In her work and her writing, Jennifer frequently offers her thoughts, suggestions, and advice on what one can do to create greater work-life harmony to borrow a term from my friends in Singapore. In this week’s segment, she provided a number of excellent tips on maintaining balance during the stressful holiday season. One of her pearls of wisdom was “It’s more about presence than presents.” Jennifer discussed the fact that we often feel compelled to get everyone on our list a present. As a result, we spend much of our precious holiday time in frenzied malls hunting down the perfect gift, which often doesn’t prove to be that perfect. Instead, we might choose to slow down long enough to realize that spending time with our loved ones might prove far more valuable than something that comes in a box with a bow.

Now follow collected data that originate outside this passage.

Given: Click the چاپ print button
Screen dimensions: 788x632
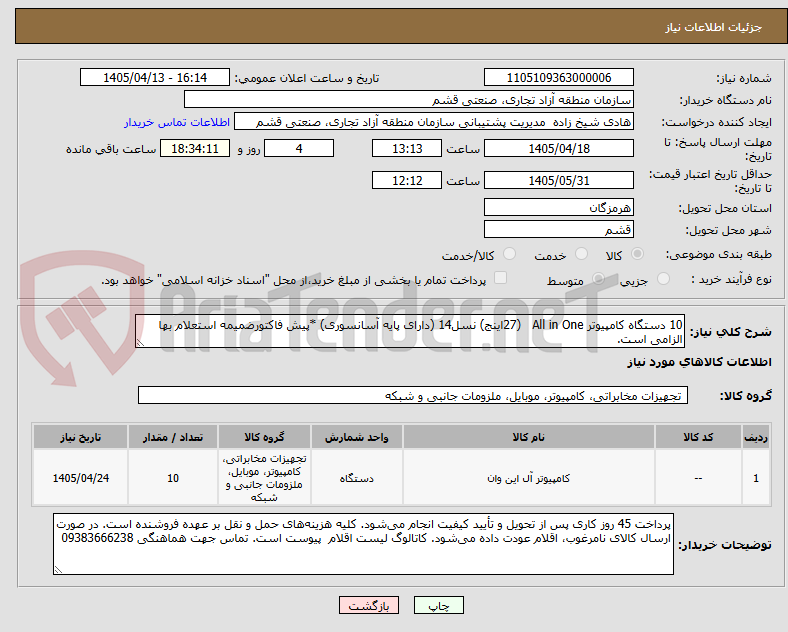Looking at the screenshot, I should [439, 605].
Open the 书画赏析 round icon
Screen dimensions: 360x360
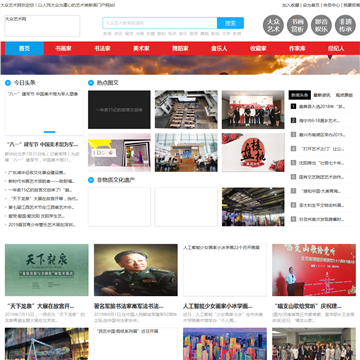[297, 25]
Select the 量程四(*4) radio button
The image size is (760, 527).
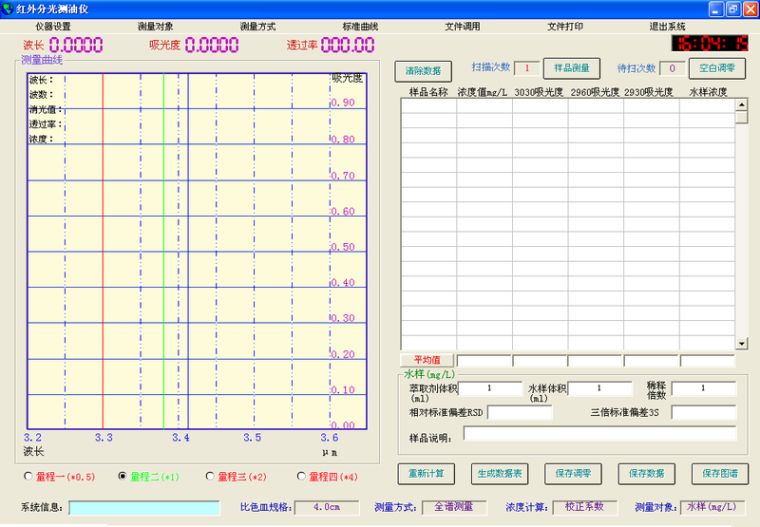301,477
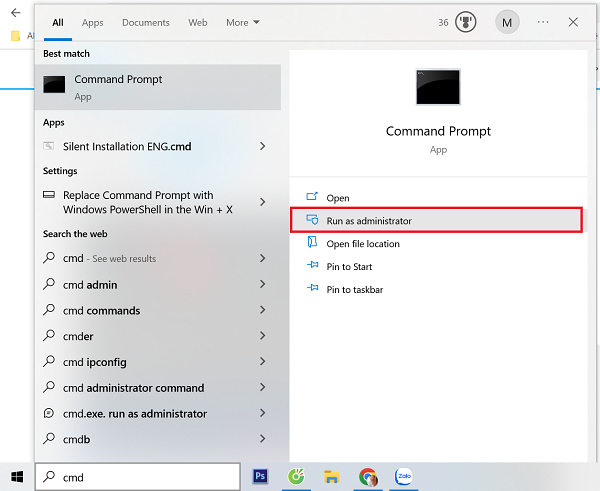The width and height of the screenshot is (600, 491).
Task: Open Photoshop from the taskbar
Action: [261, 477]
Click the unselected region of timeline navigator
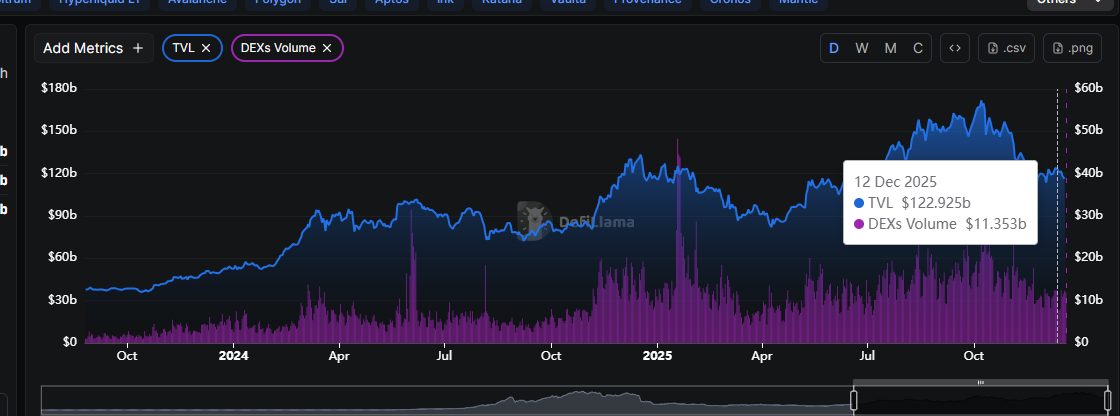Screen dimensions: 1120x416 [x=450, y=401]
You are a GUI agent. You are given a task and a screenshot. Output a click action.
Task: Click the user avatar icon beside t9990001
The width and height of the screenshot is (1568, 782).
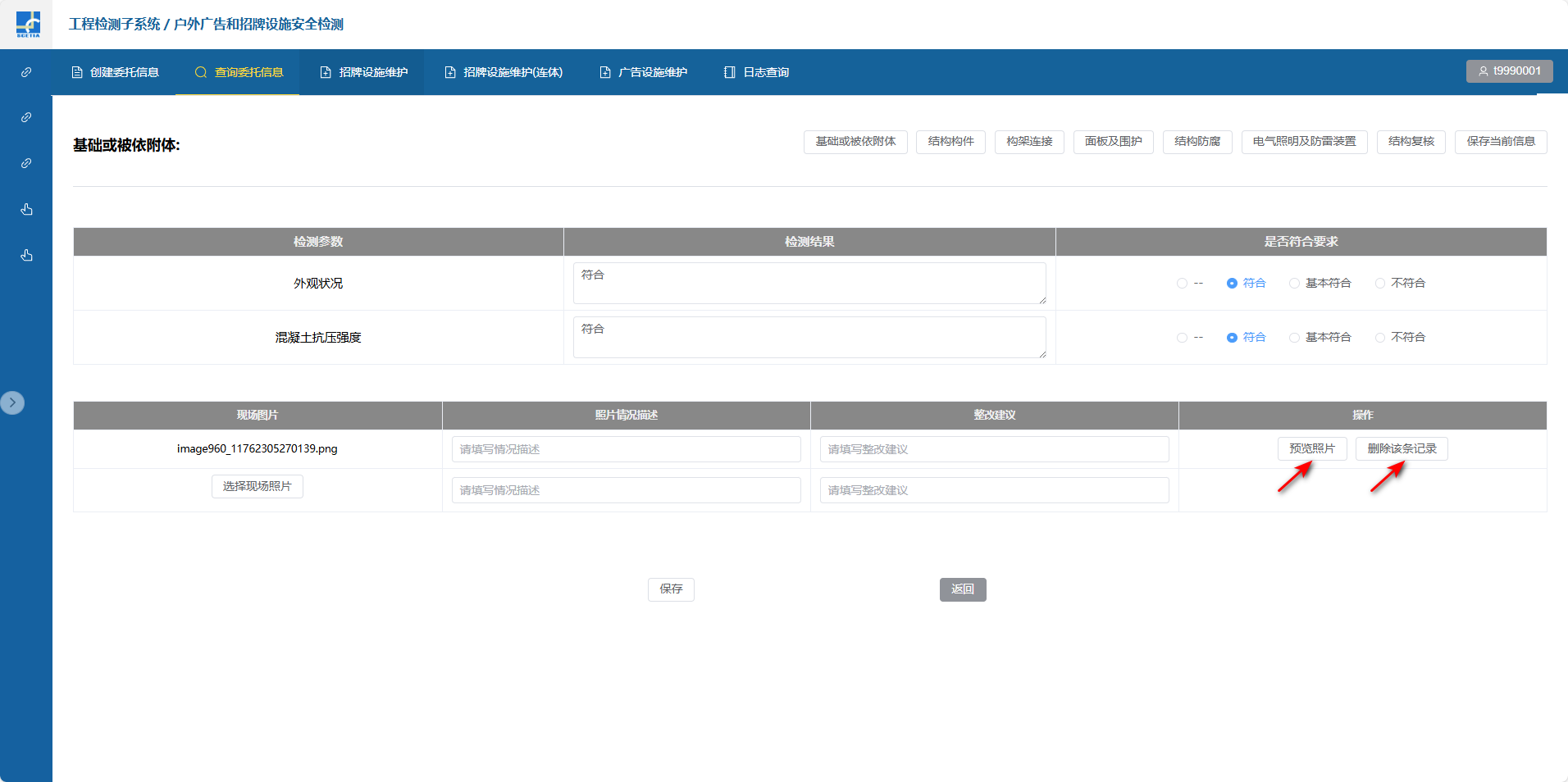click(1483, 71)
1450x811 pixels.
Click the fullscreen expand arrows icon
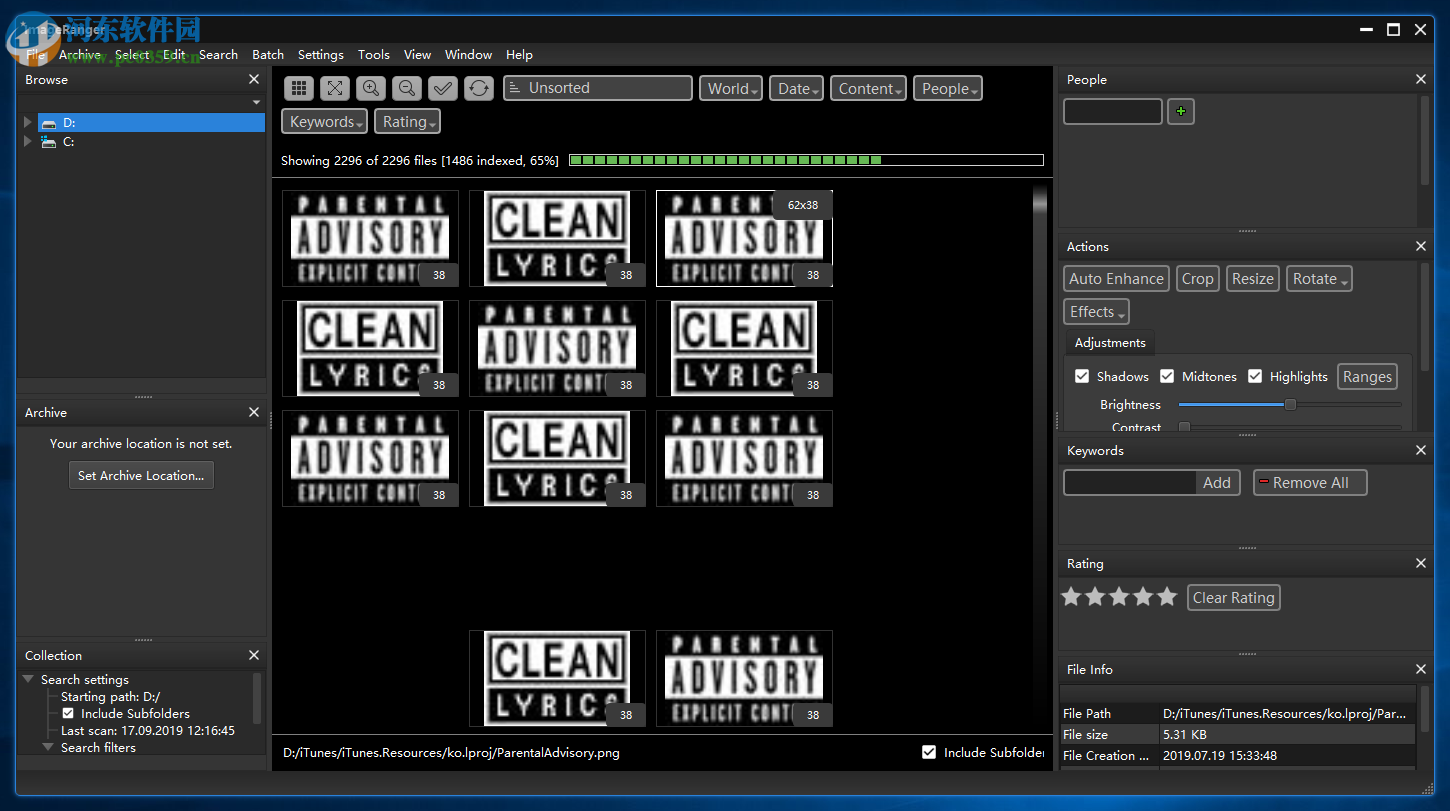click(335, 88)
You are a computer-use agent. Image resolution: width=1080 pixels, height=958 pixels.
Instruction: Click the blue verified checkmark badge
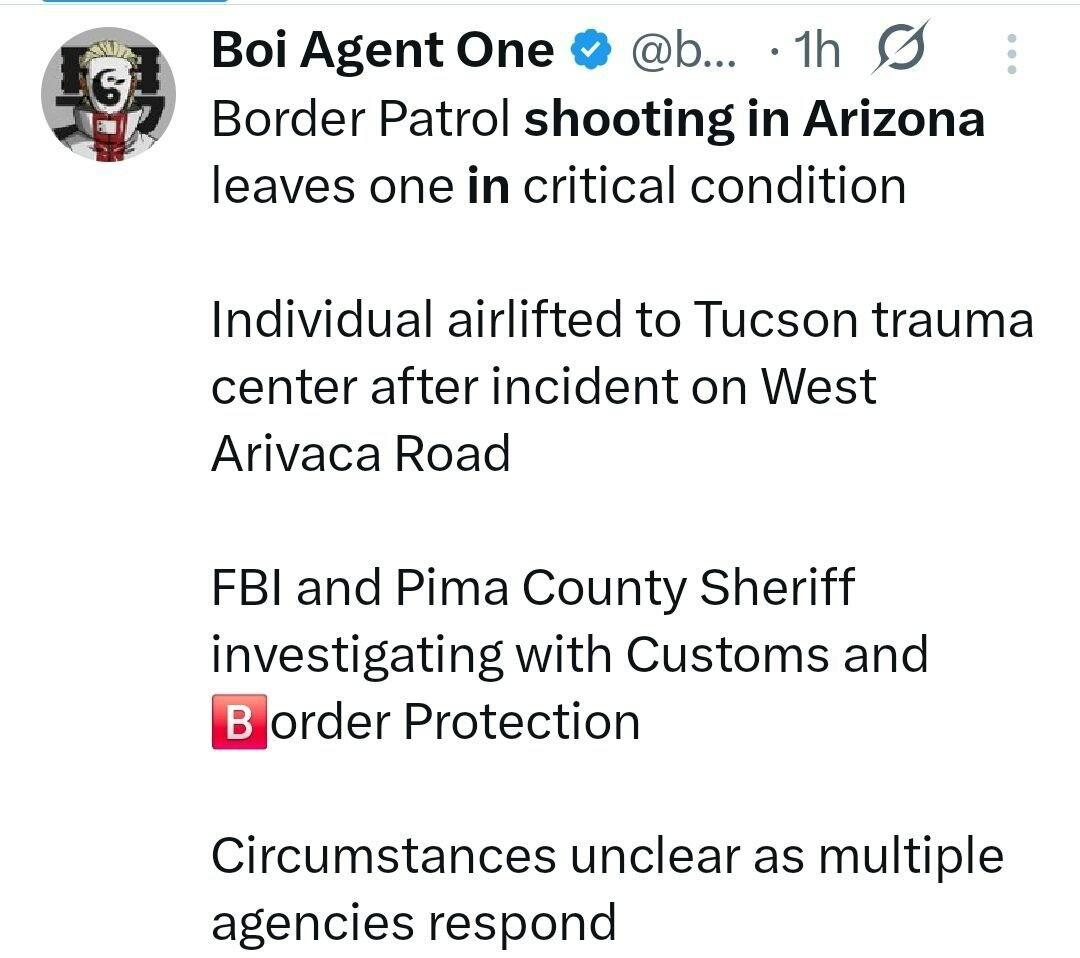click(591, 50)
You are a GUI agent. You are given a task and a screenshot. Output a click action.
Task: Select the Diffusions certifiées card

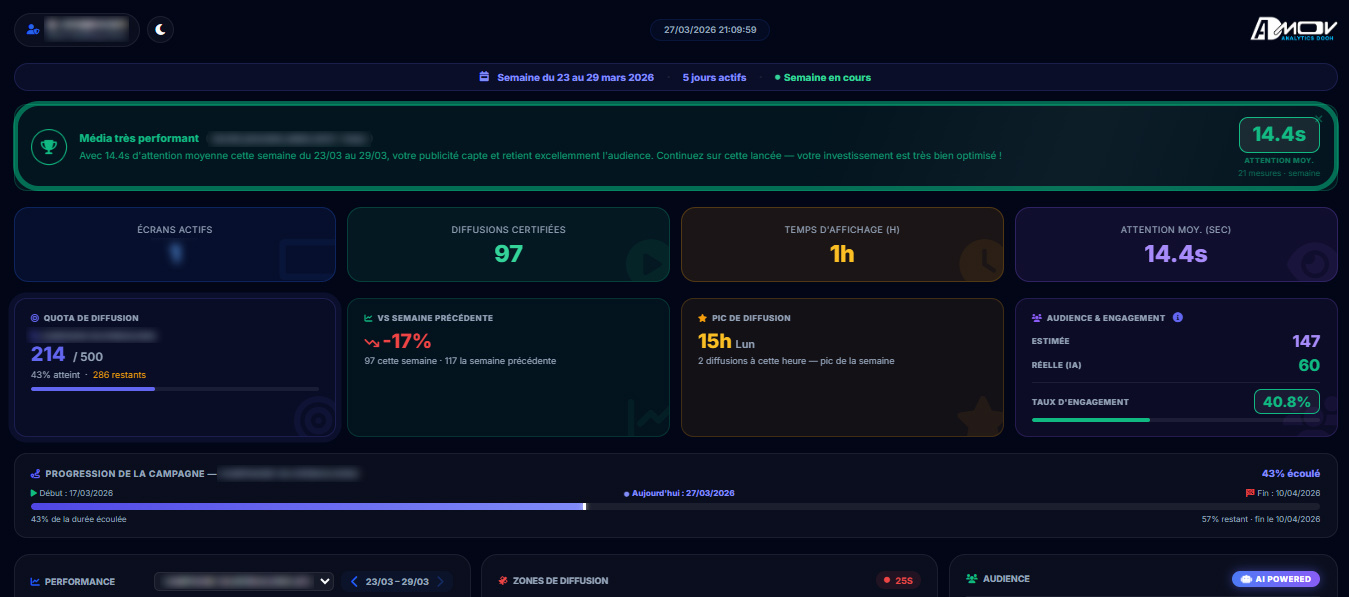click(x=508, y=244)
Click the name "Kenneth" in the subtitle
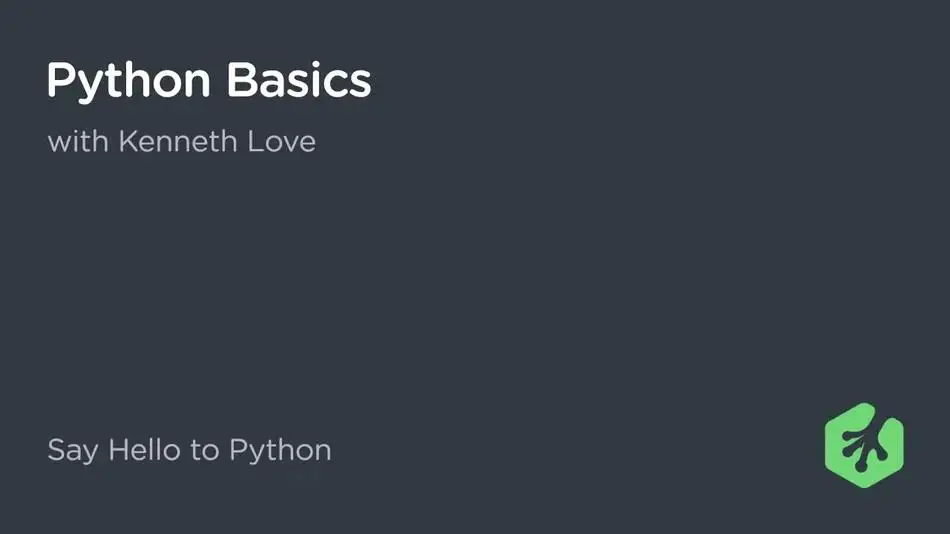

My own family is certainly not exempt from the “rushing around to buy presents syndrome”. But there are three things we do every year that are far more meaningful and memorable to all of us than any material gift could ever be. First, we do an annual pilgrimage to Providence, RI to see a wonderful and always unique rendering of Charles Dickens’ A Christmas Carol. We make an overnight of it and after the show enjoy a meal in one of Providence’s many wonderful Italian restaurants. Second, on a mid -December afternoon we go as a family to pick out our tree and then spend the early evening decorating it together (with the late, great Vince Guaraldi’s classic Charlie Brown Christmas soundtrack always playing in the background.)
Finally, as many of you know, I am quite proud of my Irish-American heritage. So the third much beloved tradition is I drag the entire family to see A Christmas Celtic Sojourn. I’m the only one in the family who really loves Irish music so part of the beauty of this tradition is seeing the disappointed looks on my angelic children’s faces every year as I hold up the tickets and announce the good tidings that we will once again be attending this wonderful show. So every year, however reluctantly, the kids get dressed-up and truly seem to enjoy an evening of Irish music, storytelling and dance. Even though the kids are more excited about seeing Scrooge and decorating the tree than they are about their Gaelic evening, they are present in each of these three small but important traditions. And their presence is the greatest gift I receive each year.
I wish you happy holidays, a Merry Christmas, and a prosperous New Year!